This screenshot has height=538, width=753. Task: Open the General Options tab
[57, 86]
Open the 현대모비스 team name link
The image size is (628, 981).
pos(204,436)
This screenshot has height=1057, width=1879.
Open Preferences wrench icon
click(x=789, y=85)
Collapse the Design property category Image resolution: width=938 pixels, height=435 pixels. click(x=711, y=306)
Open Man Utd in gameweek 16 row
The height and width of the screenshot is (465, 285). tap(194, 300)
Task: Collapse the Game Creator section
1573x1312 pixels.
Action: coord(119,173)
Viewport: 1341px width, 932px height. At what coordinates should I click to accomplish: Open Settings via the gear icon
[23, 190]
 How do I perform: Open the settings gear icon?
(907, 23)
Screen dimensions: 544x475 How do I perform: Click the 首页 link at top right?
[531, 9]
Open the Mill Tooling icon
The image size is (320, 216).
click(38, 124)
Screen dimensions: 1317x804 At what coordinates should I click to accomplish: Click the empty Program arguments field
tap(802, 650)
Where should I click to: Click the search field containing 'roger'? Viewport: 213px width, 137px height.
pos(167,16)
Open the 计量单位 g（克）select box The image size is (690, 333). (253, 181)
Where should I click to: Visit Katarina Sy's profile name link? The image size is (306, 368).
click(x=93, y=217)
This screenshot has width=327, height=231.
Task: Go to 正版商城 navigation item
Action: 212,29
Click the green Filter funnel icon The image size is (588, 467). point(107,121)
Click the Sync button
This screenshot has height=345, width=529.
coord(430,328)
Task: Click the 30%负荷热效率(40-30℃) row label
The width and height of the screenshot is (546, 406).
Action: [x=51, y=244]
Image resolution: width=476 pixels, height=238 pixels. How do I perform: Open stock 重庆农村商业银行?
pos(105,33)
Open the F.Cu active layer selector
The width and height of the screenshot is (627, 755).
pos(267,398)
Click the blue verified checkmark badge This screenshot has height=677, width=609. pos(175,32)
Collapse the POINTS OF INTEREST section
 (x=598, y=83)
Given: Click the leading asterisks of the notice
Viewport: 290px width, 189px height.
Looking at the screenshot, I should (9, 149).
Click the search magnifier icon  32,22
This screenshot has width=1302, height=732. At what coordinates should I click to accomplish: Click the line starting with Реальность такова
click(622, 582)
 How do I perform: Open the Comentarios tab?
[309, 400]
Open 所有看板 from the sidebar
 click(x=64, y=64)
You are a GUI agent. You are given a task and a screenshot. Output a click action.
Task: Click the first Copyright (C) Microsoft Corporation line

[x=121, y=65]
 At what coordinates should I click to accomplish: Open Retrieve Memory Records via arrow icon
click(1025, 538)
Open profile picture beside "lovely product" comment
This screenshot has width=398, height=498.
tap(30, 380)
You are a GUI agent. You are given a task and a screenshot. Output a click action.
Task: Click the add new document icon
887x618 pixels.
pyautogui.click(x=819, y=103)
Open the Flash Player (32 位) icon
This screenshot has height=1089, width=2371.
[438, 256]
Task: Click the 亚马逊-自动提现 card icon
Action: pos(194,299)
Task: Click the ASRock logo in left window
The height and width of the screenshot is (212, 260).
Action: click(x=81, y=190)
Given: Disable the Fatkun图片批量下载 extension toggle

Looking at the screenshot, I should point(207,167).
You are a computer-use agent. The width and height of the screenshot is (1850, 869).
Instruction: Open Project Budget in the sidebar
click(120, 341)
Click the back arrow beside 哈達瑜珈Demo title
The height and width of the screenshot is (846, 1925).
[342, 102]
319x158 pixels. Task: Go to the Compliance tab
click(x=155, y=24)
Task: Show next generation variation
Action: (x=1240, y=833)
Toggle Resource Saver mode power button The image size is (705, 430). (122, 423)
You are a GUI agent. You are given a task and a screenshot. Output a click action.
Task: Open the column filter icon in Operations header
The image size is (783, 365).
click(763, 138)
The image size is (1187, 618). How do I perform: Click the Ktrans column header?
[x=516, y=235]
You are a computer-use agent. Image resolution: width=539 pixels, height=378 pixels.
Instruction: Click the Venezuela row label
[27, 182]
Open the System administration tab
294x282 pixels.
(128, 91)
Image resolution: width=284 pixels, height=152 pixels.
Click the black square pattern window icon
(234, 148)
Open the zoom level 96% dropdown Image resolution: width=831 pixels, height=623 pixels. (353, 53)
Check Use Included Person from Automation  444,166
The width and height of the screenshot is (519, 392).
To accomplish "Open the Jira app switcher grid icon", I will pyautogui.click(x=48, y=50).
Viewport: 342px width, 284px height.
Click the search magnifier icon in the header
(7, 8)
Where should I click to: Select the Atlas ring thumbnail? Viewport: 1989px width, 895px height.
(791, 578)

-*-

Short task:
Reproduce every line from the one containing "Screen dimensions: 1317x804" up to and including the one containing "pos(167,16)", leaving their wording unchanged and offsetting each coordinate in the answers by -31.

Written reply:
Screen dimensions: 1317x804 At what coordinates should I click to accomplish: Click the empty Program arguments field
tap(771, 619)
Where should I click to: Click the search field containing 'roger'? Viewport: 213px width, 137px height.
pos(136,-15)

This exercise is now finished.